POI – Java access to Microsoft Office-format files

69

Author: Daniel Rubio

POI is an Apache Foundation project designed to let programmers access Microsoft’s OLE 2 Compound Document Format from a Java environment. OLE 2 format is quite ubiquitous since it’s the one used in Microsoft Office files. In the following article we will be exploring the various components available in POI for accessing these documents through Java.

POI comprises a handful of projects, all of which have their own objectives. POIFS was the first sub-project created for POI and provides POI’s underpinnings, given that it’s used under the hood of the other POI APIs to deal with the OLE file format. Its use is generic in nature, since it does not define a specific Office format to deal with, like an xls (Excel) or doc (Word) file, but a global means of accessing OLE 2 formats.
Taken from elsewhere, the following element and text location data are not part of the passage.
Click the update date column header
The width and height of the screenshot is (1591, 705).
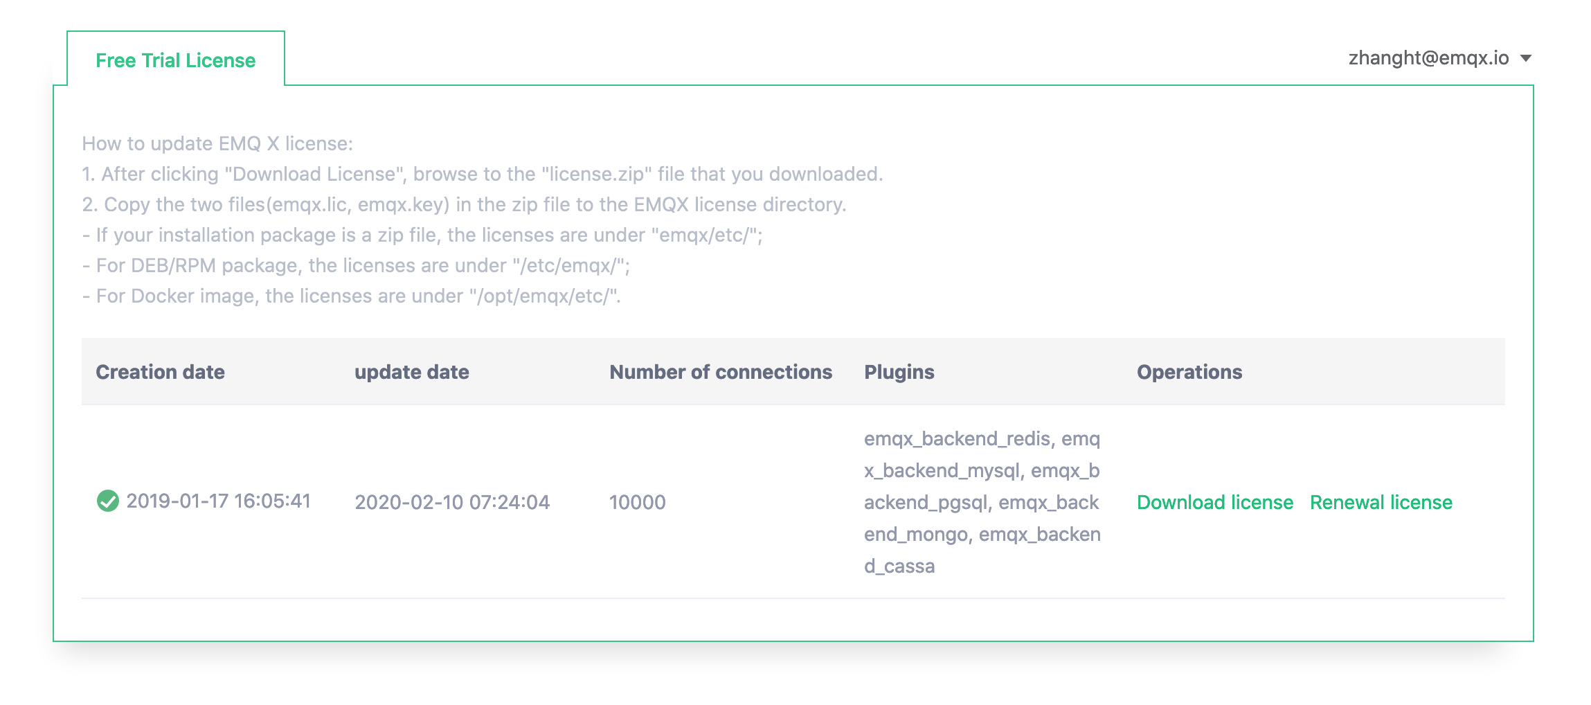tap(411, 372)
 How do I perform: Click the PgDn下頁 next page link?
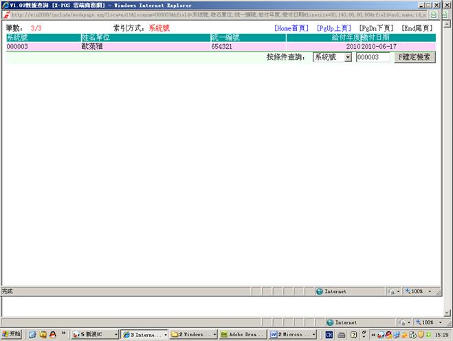(376, 28)
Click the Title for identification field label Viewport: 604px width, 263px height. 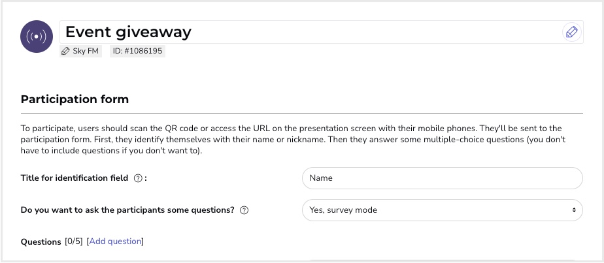click(x=75, y=178)
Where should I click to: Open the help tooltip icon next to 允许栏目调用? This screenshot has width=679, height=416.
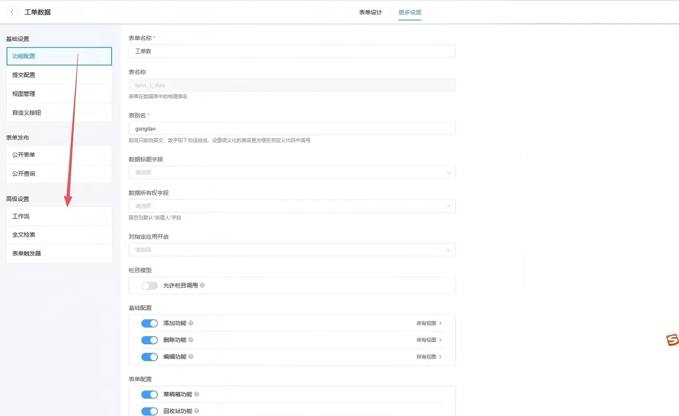pyautogui.click(x=203, y=285)
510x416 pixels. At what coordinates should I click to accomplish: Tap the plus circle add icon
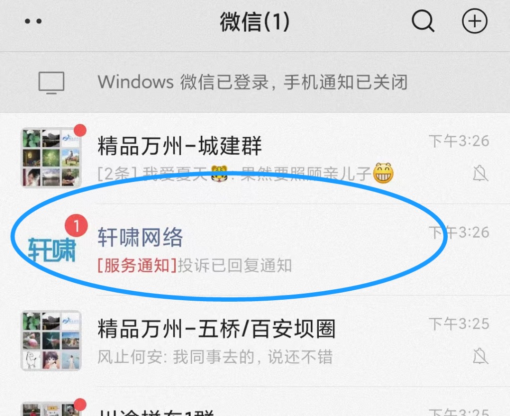click(475, 21)
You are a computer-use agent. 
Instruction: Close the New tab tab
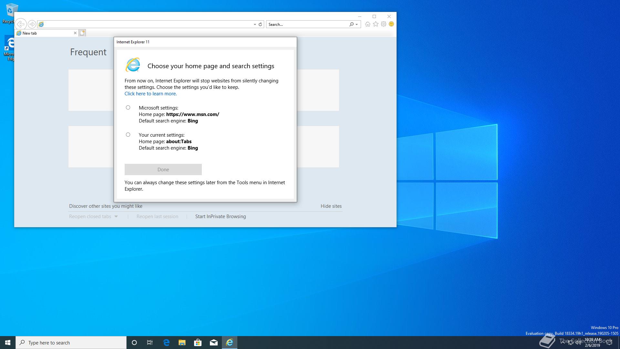(x=75, y=33)
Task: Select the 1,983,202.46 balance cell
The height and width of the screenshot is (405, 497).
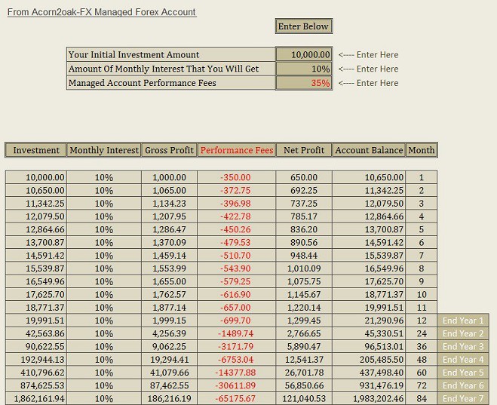Action: (369, 398)
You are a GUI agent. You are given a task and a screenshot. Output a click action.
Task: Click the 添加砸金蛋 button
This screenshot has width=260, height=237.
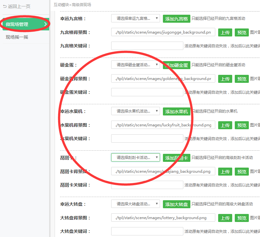176,65
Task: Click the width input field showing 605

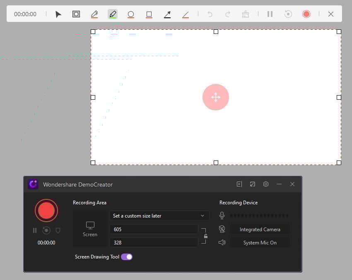Action: pyautogui.click(x=153, y=229)
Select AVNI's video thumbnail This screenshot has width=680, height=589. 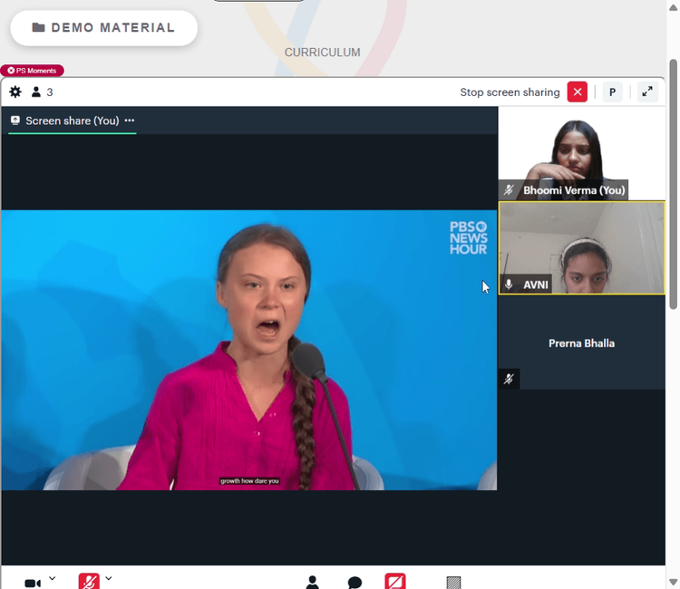[581, 248]
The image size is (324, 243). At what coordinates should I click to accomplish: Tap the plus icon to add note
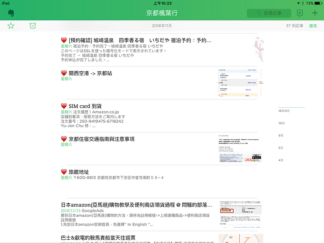pyautogui.click(x=315, y=13)
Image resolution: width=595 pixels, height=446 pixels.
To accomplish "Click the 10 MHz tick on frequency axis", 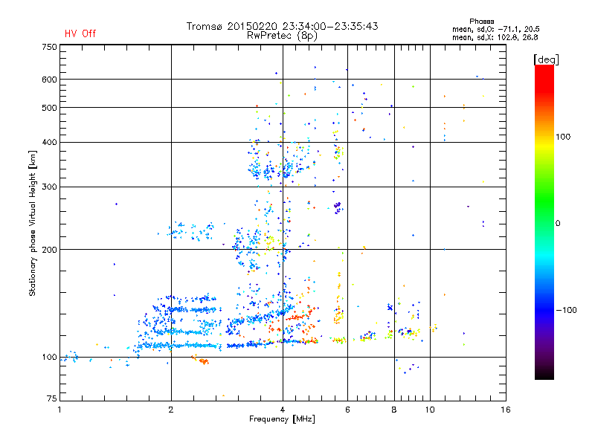I will 429,409.
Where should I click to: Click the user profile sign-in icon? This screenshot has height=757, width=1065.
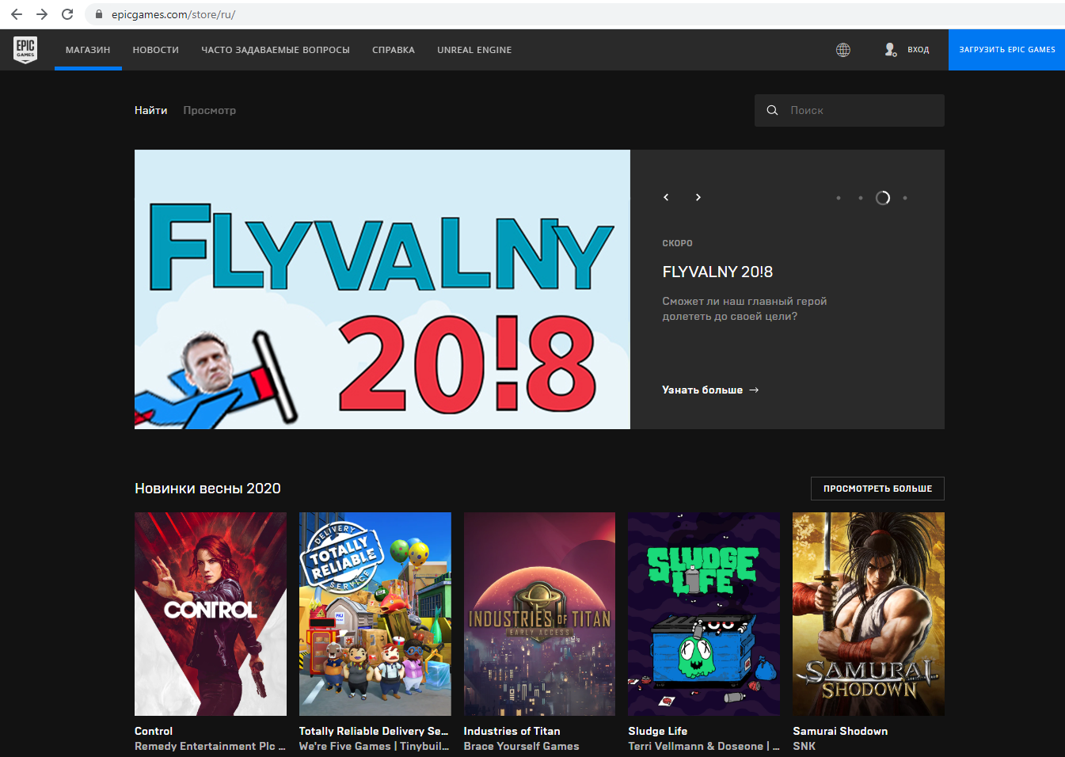tap(891, 50)
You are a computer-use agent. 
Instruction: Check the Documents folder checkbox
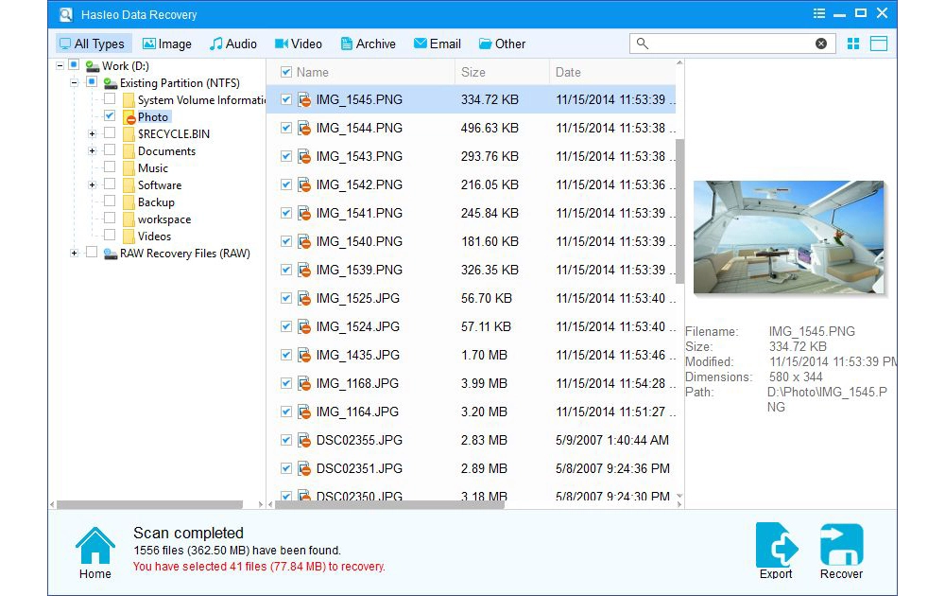coord(111,151)
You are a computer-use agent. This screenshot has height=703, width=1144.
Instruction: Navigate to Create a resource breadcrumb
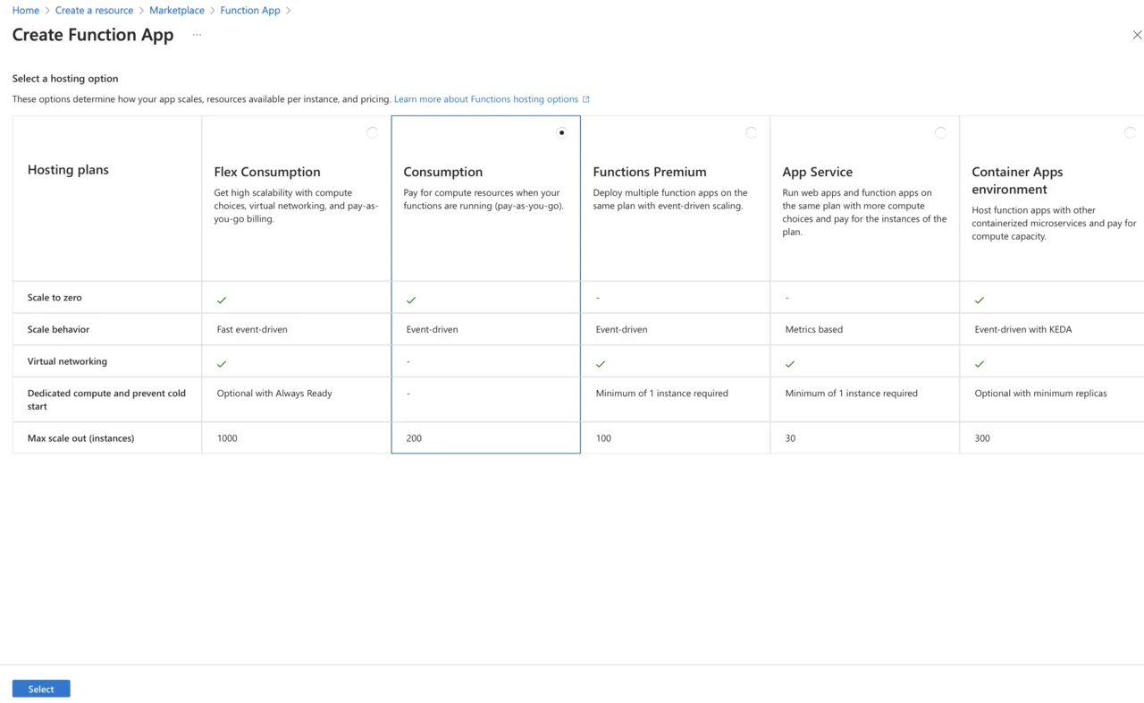tap(94, 11)
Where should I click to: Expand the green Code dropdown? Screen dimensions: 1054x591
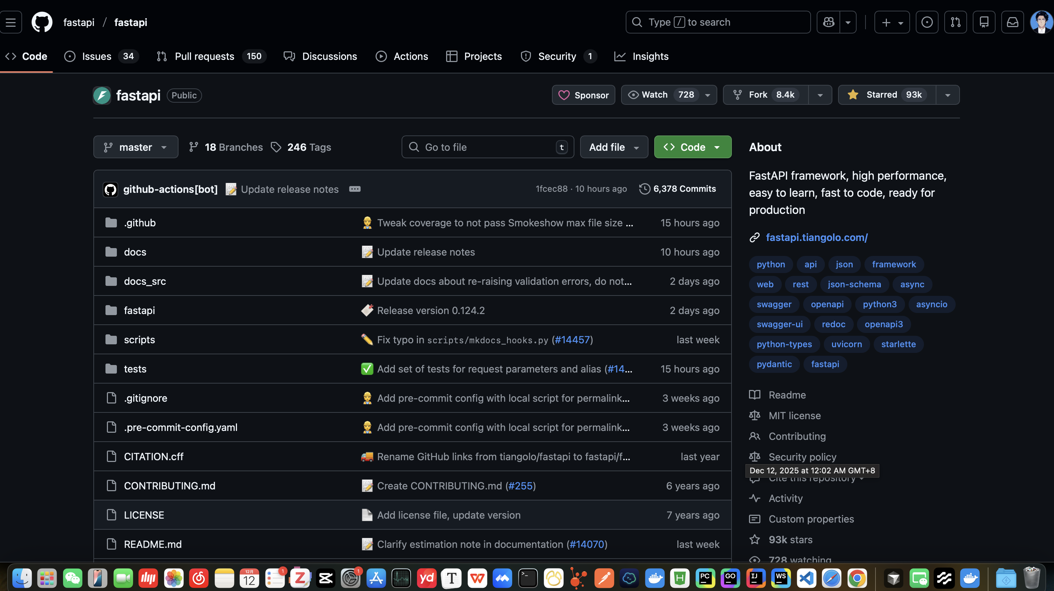[x=692, y=147]
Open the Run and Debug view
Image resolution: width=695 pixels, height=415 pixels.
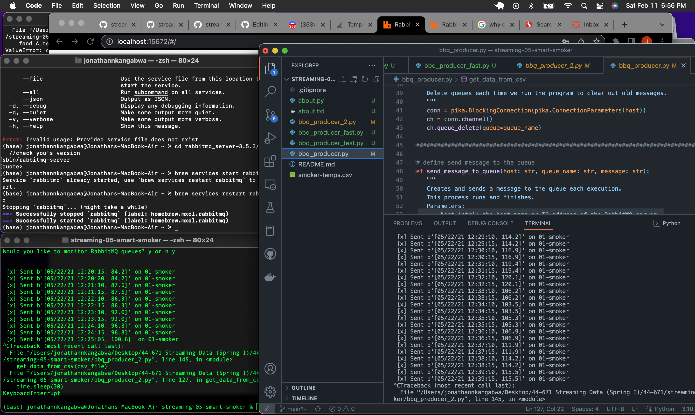(270, 138)
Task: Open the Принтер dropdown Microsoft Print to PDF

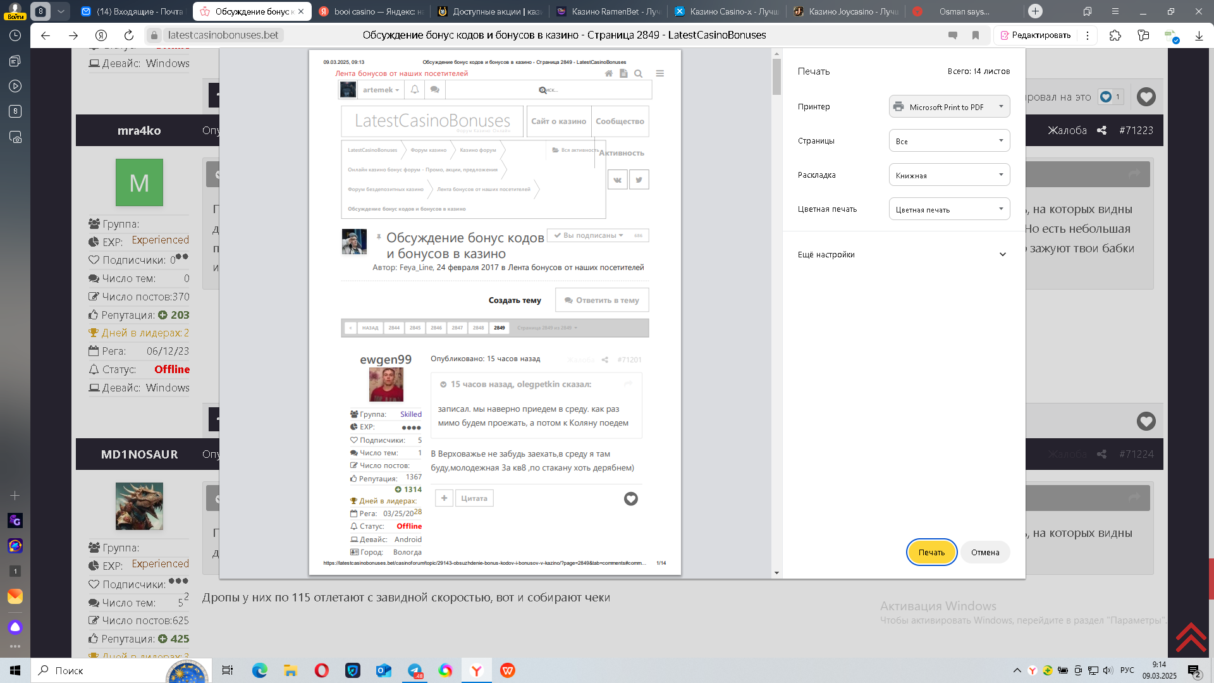Action: [949, 107]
HWPF is the set of Java APIs that allows you to read and write Microsoft Word 97(-XP) documents. HSSF is its counterpart for Excel 97(-XP), used for accessing and modifying spreadsheet information from a Java environment. HPSF is a complementary project to both the aforementioned POI components; it lets programs read and alter properties in an Office document — specifically, parameters like date, title, and author, all of which do not form an integral part of the actual document as defined by the OLE 2 format. Finally, POI-Utils is a general set of classes that do not fit with the overall scope of POI, but are often helpful used in combination with POIs core components.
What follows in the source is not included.